**PAGE TEXT**
⁂
Friday, June 9, 2023


Why is RV battery bank leaking electrolyte?

gary-736Dear Gary,
I have a 2002, 31-foot Jayco. Why is my battery bank leaking acid? I have two batteries and two solar panels with a PWM charge controller. When we bought it, it was hooked up to power; now we keep it stored. One battery was leaking in the first two months so we replaced both batteries. Now, a month later, it’s leaking again.

The only power we see on in the fifth wheel is a clock on an entertainment center which we can’t power off, and a green light on the LP gas detector. We also found a horizontal crack on the side of the wall half-way up above the hitch about 8 inches long and 1/8 inch or less wide. Can this cause internal water damage? Should I patch it? BTW, I’m a first-time RVer. —Lisa

Dear Lisa,
I’m assuming the batteries have been inspected for physical cracks in their casings. It is entirely possible the battery bank is not receiving the proper charge rate and is being subjected to overcharging, thereby boiling the electrolyte. It will be necessary to perform some diagnostic measurements before, during and after charging the bank, I’m afraid.
⁂
**DATA BELOW**
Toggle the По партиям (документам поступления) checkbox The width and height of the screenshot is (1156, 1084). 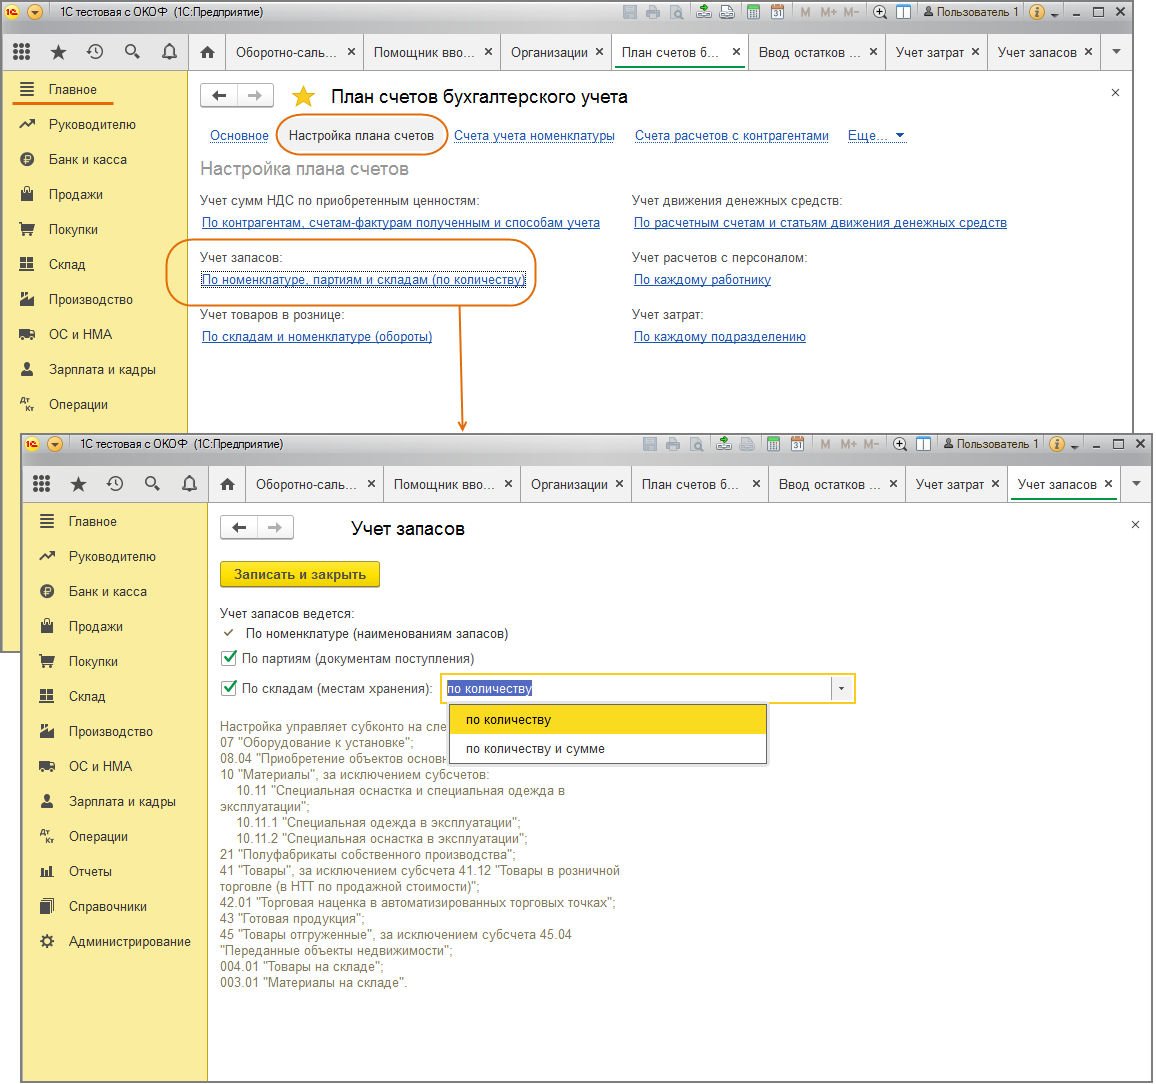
⁂
**PROBLEM SET**
a - List the points in the charging process at which the reply in the RV battery column says diagnostic measurements must be taken.
b - In the RV battery column, how long is the crack Lisa found on the wall above the hitch?
c - Translate this sentence from the RV battery column into Spanish: "It is entirely possible the battery bank is not receiving the proper charge rate and is being subjected to overcharging, thereby boiling the electrolyte."

**RESPONSES TO THE TASKS**
a -
Before charging the bank
During charging the bank
After charging the bank

b - About 8 inches long.

c - Es muy posible que el banco de baterías no esté recibiendo la tasa de carga adecuada y esté siendo sometido a una sobrecarga, lo que hace hervir el electrolito.